On Thursday President David Granger reminded Parliament of what the education system was. To enter secondary schools, many of them private, one had to write the Common Entrance. Only 24 per cent of those who wrote the examination passed. The top performers entered Queen’s College, just as today.
Many people today are not aware of what pre-independence Guyana was. The top position in the Guyana Police Force was always held by an expatriate. Guyanese, if they reached the position of Sergeant, thought that they had scaled the pinnacle.
I saw these things and from my perspective today, I cannot help but conclude that independence was what Guyana needed if its people were to control their destiny. Black people, and I include people of East Indian ancestry in this grouping, could not enter certain places. Watooka House was one; Georgetown Club was another.

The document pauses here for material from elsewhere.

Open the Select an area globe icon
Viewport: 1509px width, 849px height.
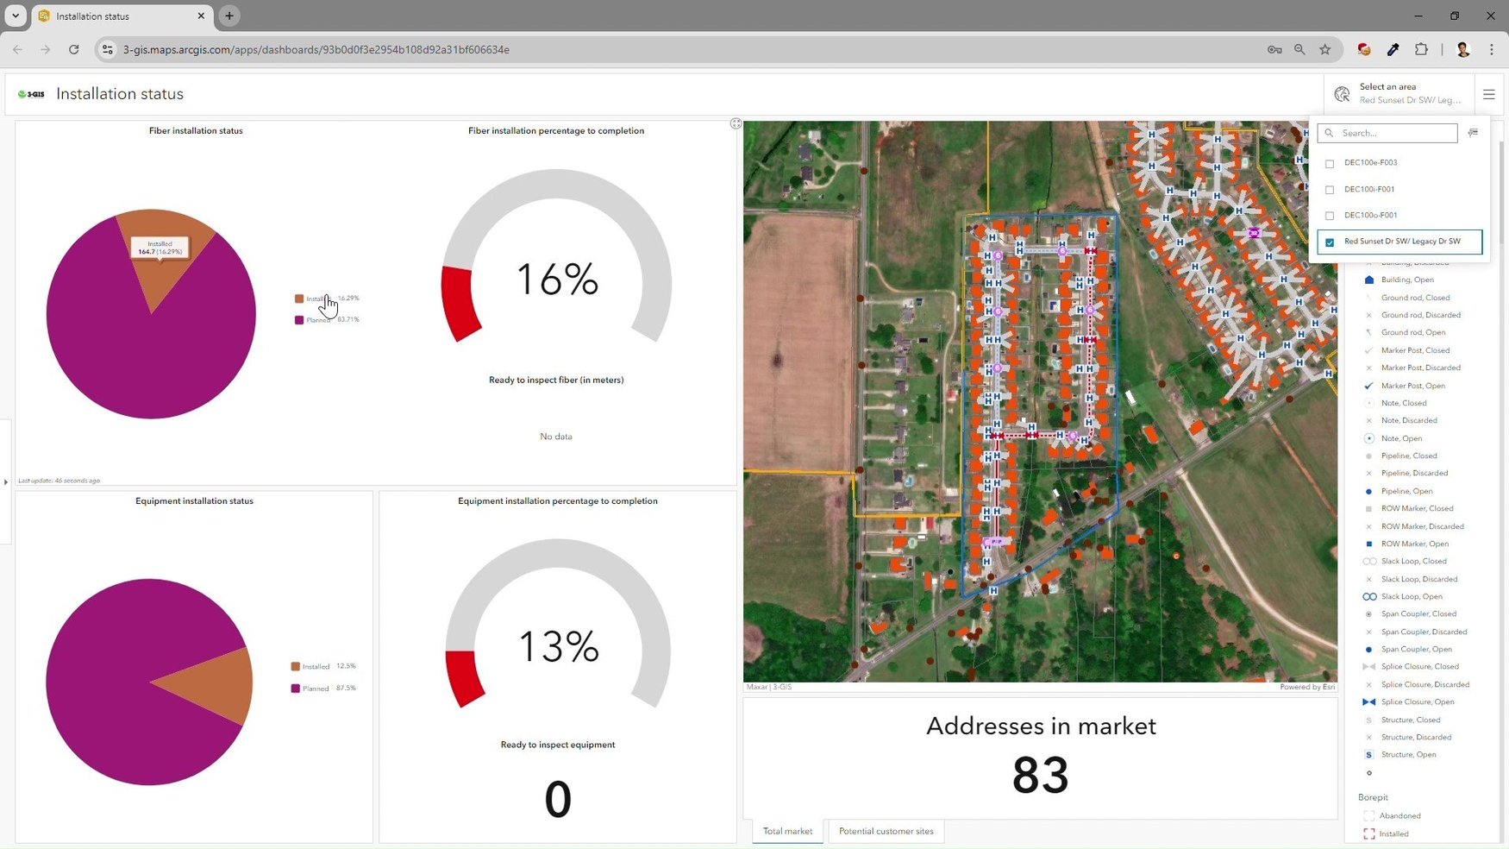click(1342, 93)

In those days England beckoned. When someone raised enough money to catch the British Overseas Airline Corporation (BOAC) or the Pan Am plane to fly to England, the community used to assemble at the home of the person. There was much crying but a few hours later, people spoke with pride that “So and So gone to England.” Many never came back.
The cost of the flight was $575 which in today’s terms is worth a couple hundred thousand dollars.
All the talk of migration today is nothing new. I heard the talk that people left this country because they were running from Burnham. People were running all the time, even now, although there is no need to run.
Last week, on May 8, Beterverwagting celebrated its 177th anniversary. Again people remembered what it was before independence. Of course, people were more unified because they kept their communities clean. They were also disciplinarians.
Sometimes people say that independence brings indiscipline but for many, it brought responsibility. Children were respectful. No child dared walk past an adult without extending a greeting; children couldn’t whistle and certainly, they could not walk with their hands in their pockets. If a boy or a man was wearing a hat, he had to tip it in the presence of a woman.
I suppose the discipline minimized the extent of crime that is so rampant today. Back then, if there was a murder people talked about it for days. Killing was a rarity. There was a 21-year-old man, Clement Cuffy, who reportedly stole a gun from someone and hid out in the West Demerara Backlands. The entire police force hunted him.
I remember people barricading themselves in their homes at nights, very afraid of this ‘bad man’. It did not matter that they lived more than 20 miles from where the man was supposed to be. I still remember the police celebration when they caught Clement Cuffy.
They were in the Public Works trucks heading to the city that night chanting, “We ketch Cuffy”. That was the chant all along West Demerara. Cuffy died on the operating table of what was Dr Wills’s hospital at Leonora.
Those days are past. It is celebration time. Today, I happen to see the decorations going up in the city. I see the tall buildings putting up their decorations and the place is looking pretty much as it did in 1966. The colours are different in parts, because way back then the Union Jack was very present.
There have been other changes. Rum shops were meeting places; shops had these long, sloped bridges. Perhaps that was the building code.
On Sundays, every shop was closed. The radio played somber music almost throughout the day. There were people who did not allow the shop closure to affect them. They would go around the back and call to the owner who would sell them whatever they needed.
We have come a long way, but I insist that there were things back then that we should resurrect. The discipline is only one.